* TASK OBJECTIVE: Please repeat the lines below exactly. Begin with the line containing "Open the Zeit tab" and go on through the line containing "Task: Click the scissors".

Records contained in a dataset
BEGIN
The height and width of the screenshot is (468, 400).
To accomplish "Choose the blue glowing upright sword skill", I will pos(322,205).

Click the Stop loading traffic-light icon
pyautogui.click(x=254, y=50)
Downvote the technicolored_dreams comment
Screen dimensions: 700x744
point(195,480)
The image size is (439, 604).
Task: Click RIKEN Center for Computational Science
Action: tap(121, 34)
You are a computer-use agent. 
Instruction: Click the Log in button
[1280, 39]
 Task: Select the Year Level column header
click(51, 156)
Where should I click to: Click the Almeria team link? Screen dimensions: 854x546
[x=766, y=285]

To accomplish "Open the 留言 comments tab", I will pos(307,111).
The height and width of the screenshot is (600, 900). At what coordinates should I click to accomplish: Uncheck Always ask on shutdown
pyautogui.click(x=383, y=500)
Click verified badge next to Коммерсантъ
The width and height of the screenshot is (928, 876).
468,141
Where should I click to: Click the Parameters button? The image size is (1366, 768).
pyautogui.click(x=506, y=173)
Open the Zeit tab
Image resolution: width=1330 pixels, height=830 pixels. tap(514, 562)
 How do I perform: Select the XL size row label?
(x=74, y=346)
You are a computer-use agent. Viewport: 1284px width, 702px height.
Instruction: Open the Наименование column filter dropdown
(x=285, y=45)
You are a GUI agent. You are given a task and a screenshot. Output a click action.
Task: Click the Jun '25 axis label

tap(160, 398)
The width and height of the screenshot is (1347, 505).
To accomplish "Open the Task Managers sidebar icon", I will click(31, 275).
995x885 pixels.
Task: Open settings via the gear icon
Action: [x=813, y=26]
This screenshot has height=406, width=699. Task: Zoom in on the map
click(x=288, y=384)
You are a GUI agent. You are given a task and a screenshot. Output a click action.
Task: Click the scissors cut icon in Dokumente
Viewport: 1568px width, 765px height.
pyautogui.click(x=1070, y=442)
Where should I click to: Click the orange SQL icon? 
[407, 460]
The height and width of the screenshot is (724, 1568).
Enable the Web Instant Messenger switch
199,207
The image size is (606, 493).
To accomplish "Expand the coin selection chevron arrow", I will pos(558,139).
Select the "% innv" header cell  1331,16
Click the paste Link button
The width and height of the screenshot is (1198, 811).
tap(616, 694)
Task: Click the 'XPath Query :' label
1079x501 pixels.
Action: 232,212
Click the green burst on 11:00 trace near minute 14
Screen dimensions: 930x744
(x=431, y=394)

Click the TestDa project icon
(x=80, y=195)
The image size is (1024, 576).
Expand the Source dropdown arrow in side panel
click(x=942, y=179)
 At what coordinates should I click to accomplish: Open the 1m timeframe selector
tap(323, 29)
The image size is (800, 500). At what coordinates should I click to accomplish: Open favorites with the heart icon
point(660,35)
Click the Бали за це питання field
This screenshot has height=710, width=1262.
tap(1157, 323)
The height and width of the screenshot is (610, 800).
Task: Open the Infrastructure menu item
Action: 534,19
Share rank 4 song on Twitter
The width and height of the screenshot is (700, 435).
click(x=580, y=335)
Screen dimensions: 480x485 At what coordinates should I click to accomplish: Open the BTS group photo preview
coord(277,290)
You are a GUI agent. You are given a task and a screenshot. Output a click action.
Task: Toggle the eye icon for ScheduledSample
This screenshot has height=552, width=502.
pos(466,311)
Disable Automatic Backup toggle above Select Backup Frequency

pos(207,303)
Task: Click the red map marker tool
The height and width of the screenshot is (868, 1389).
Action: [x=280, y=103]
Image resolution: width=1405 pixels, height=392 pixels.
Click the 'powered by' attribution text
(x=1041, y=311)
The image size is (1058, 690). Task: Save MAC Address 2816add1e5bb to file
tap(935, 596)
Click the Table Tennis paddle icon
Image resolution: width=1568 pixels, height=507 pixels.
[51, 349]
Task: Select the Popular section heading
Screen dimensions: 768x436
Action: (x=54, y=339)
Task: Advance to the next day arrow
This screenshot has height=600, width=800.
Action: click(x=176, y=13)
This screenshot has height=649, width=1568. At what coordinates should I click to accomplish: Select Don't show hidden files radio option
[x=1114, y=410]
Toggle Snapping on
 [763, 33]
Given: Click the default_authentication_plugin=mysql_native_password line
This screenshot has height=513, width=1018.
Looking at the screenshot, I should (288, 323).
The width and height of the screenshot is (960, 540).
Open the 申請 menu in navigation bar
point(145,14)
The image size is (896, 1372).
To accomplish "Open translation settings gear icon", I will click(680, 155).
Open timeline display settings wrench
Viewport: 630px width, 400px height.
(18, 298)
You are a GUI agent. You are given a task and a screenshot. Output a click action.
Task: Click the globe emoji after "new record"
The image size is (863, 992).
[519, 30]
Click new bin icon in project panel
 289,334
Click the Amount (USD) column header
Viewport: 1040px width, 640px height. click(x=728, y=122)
END
* REPLY TO THE EXERCISE:
Open the Zeit tab
Image resolution: width=1330 pixels, height=830 pixels. tap(514, 562)
 How do I perform: Select the XL size row label?
(x=74, y=346)
You are a computer-use agent. Viewport: 1284px width, 702px height.
Instruction: Open the Наименование column filter dropdown
(x=285, y=45)
You are a GUI agent. You are given a task and a screenshot. Output a click action.
Task: Click the Jun '25 axis label

tap(160, 398)
The width and height of the screenshot is (1347, 505).
To accomplish "Open the Task Managers sidebar icon", I will click(31, 275).
995x885 pixels.
Task: Open settings via the gear icon
Action: [x=813, y=26]
This screenshot has height=406, width=699. Task: Zoom in on the map
click(x=288, y=384)
You are a GUI agent. You are given a task and a screenshot. Output a click action.
Task: Click the scissors cut icon in Dokumente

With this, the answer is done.